Ritchie, Jean (1922–)

American folksinger and folklorist. Born in Viper, KY, Dec 8, 1922; attended Cumberland College in Williamsburg, KY; University of Kentucky in Lexington, AB, 1946; m. George Pickow (photographer), 1950.

Dedicated to preserving traditional songs of the Cumberland Mountain region of Appalachia, served briefly as a teacher in KY before moving to NY to work as a music counselor at Henry St.
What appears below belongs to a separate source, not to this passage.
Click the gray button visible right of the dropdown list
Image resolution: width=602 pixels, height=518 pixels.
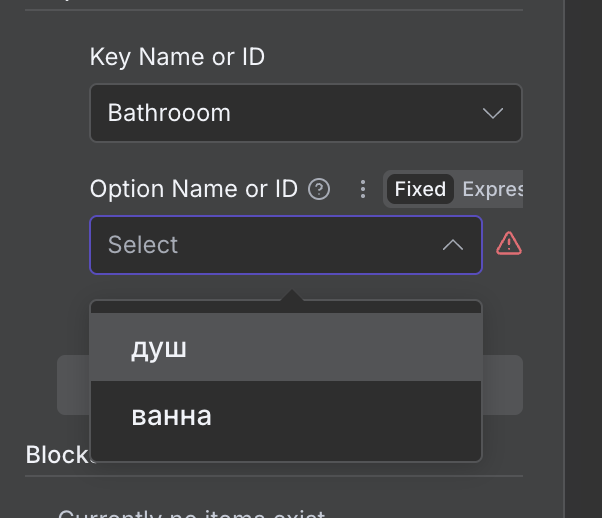tap(503, 385)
Settlement; began to sing and play the dulcimer; made 1st solo appearance at Greenwich Mews Playhouse (1950) and could be heard on radio; received Fulbright grant to travel throughout England, Scotland, and Ireland to trace origins of Appalachian folksongs (1952); published The Swapping Song Book (1952) and a portrait of her family, Singing Family of the Cumberlands (1955), which received favorable reviews; sang to great acclaim at 1st annual Newport (RI) Folk Festival (1959), of which she was one of the original directors; was central in inspiring the American folk music renaissance (1960s); issued 2-vol. album British Traditional Ballads in the Southern Mountains (1960), The Appalachian Dulcimer (1964), High Hills and Mountains (1979), and None But One (1981), which received the Rolling Stone Critics Award as best folk album of the year; also wrote original material, "The L&N Don't Stop Here Anymore," "Black Waters," and "Blue Diamond Mine," among others; recorded and performed with a number of notable folk musicians, including Doc Watson, Odetta, Sonny Terry, and Brownie McGhee, and was joined on later albums by her sons; performed "Amazing Grace" on PBS video of that name.